All I can see is that they are roughly spherical and grouping together. And though they have not solved enough of the problems of abiogenesis they have solved quite a few of them. You have to understand that we could not really form a theory on abiogenesis until sometime after we had a full understanding of how the cell works in the first place. Otherwise all that they would have is guesswork.
Yeah I agree I don't know how they come to the conclusion. I felt it was a fairly trivial point so I didn't do a lot of reading on it, but every source said the same thing. Not on creationist websites by the way ha ha.
As far as Adam and Eve, I am not a literalist with regard to the creation events as recorded in the bible. In addition, my non-belief in evolution is not because I think theistic evolution couldn't have happened. On the contrary, I think there is some fairly compelling scriptural evidence for it.
I just don't think the numbers could possibly add up.
In a recent study for example, they determined, with fairly liberal hedging in fact, that a single point mutation required to evolve one functional protein into another very closely related protein would take 5950 years on average. The second point mutation at the same point or within range of the same point to induce the same change in the protein would take over 100,000 years. The third would take longer than the earth has been here. They calculated it would take at least four point mutations to complete the evolution of that single protein. Couldn't happen.
This is for one protein to evolve to very similar protein in the same family.
How many actual morphological differences are there between chimpanzees and humans? How many mutations to effect even one change? Because most take at least 4 to 7 point changes. And the old "we share 99.6% of our DNA" is a flat falsehood. It's like the "if a thousand monkeys on a thousand typewriters typed for a thousand years they would turn out the works of Shakespeare". The truth is they wouldn't put together a single seven letter word between all of them.
So how many differences? A hundred? A thousand? Five thousand?
There are other significant logical problems. You can say it's an argument from incredulity if you want, but I think,it's a bit more evidentiary than that. I just can't buy it, and the proponents lie too much, like the monkey thing for example. None of what I learned in high school evolution chapters is true today. That's a problem, because that means everything they said 40 years ago when I graduated was not true, but I'm supposed to believe everything they say now?? Can't do it.

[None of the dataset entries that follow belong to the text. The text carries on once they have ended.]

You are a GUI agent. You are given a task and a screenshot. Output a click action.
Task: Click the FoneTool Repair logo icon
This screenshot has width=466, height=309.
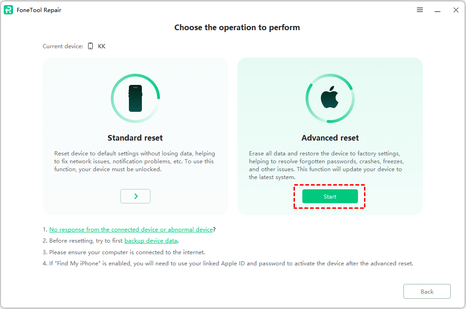pos(8,10)
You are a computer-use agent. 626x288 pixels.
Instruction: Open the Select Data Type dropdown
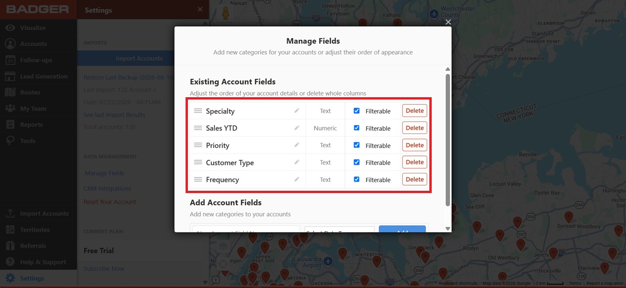[x=340, y=229]
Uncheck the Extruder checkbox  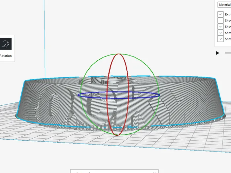coord(220,15)
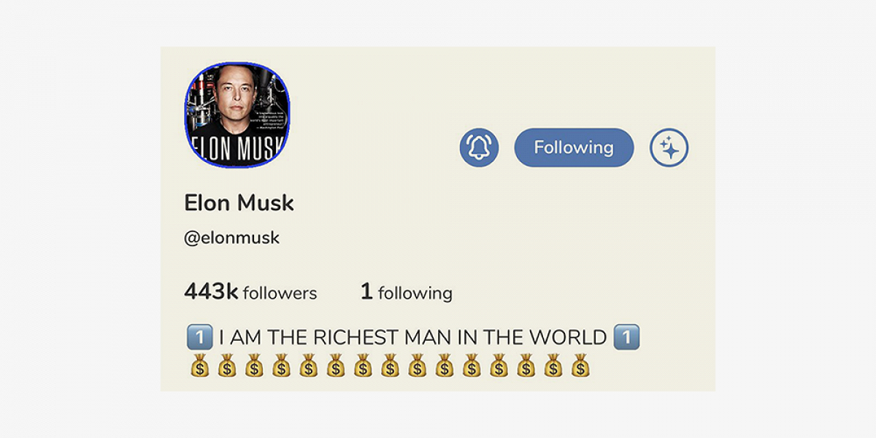Click the fourteenth money bag emoji
Image resolution: width=876 pixels, height=438 pixels.
click(x=553, y=365)
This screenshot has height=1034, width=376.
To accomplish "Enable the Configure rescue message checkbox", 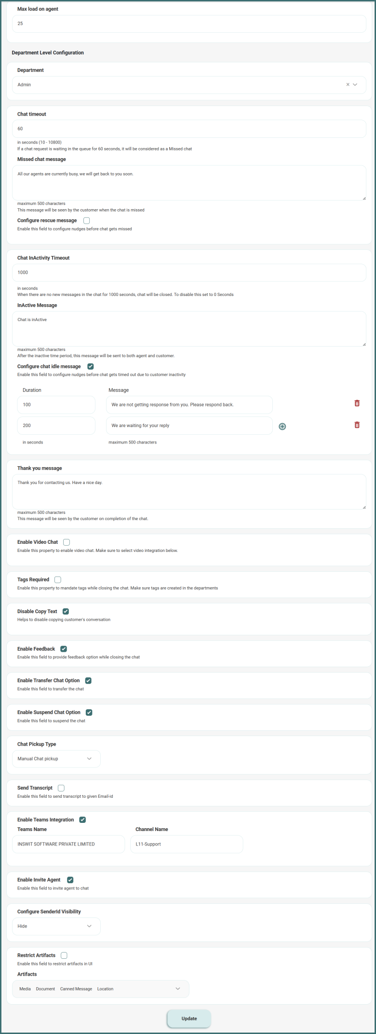I will (87, 221).
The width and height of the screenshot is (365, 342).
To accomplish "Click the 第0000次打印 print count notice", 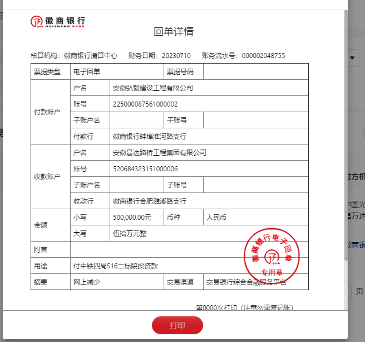I will click(244, 308).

This complexity problem is a real problem for evolutionists. It isn't going away. It is going to get worse. No doubt about it.
Back to Adam and Eve; however it happened, I believe that they were real people and that they were part of a real drama that really happened. The exact circumstances? I don't know, and I don't think that's the point of the account.
You have heard that mitochondrial Eve and chromosomal Adam have been calculated to have possibly lived at the same time? Ha ha I just laughed at that.